LONDON (REUTERS) - Standard Chartered reported a better-than-expected profit for the first quarter and said it will slash its global branch network by half to around 400, as the British bank looks to cut long-term expenses.
The Asia, Africa and Middle East-focused lender, which had as many as 1,200 branches worldwide in 2014, said in a quarterly results presentation to investors on Thursday (April 29) it will shrink the network to a third of that total as it also gives up office space worldwide.
The cost-cutting drive came as StanChart posted an 18 per cent increase in first-quarter pre-tax profit, beginning a recovery from the economic hit caused by the coronavirus pandemic.
Pre-tax profit for January-March was US$1.4 billion (S$1.85 billion), versus US$1.2 billion a year earlier, and compared with an average analyst forecast of US$1.08 billion compiled by the British bank.
The improvement was driven by StanChart setting aside less cash to cover bad loans than it had done one year ago, as well as strong performance in its wealth management business.
The move to cut branches, as well as previously announced plans to trim a third of the bank’s office space worldwide, show how StanChart is looking past short-term improvements in its results to tackle longstanding profitability challenges.
Like those of bigger rival HSBC, StanChart’s results showed how rock-bottom interest rates globally are squeezing banks’ profits, with its cash management division - usually a steady earner - seeing income fall 32 per cent.
StanChart said it expected income to be similar this year to 2020, and to grow more the following year as fee-based businesses offset those being crushed by low interest rates.
One bright spot for StanChart was its often underperforming wealth management business, which saw a record quarter with income up 21 per cent on strong sales of foreign exchange and equities-related products.
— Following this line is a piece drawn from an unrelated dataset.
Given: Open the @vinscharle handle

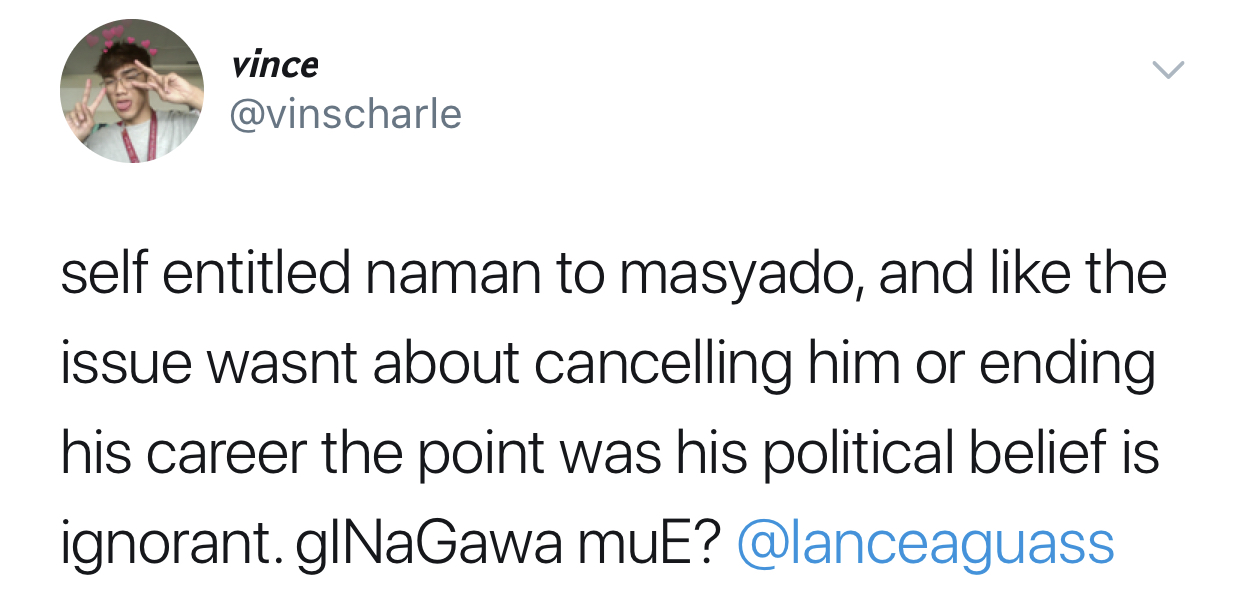Looking at the screenshot, I should click(346, 115).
StanChart’s Hong Kong listed shares traded up as much as 2.4 per cent after the results were announced, extending earlier gains.
Last year, the bank pushed back its longstanding profitability goal of reaching a return on tangible equity of 10 per cent, as it increased charges for bad loans due to the economic damage following the Covid-19 pandemic.
Unlike other British-based lenders such as HSBC and Lloyds that reported earlier this week, StanChart did not release a hefty chunk of the cash it held aside to cover bad loans, instead taking a further US$20 million credit impairment charge in the first quarter.
This, however, was down US$354 million from the previous quarter and US$936 million from the year-ago period.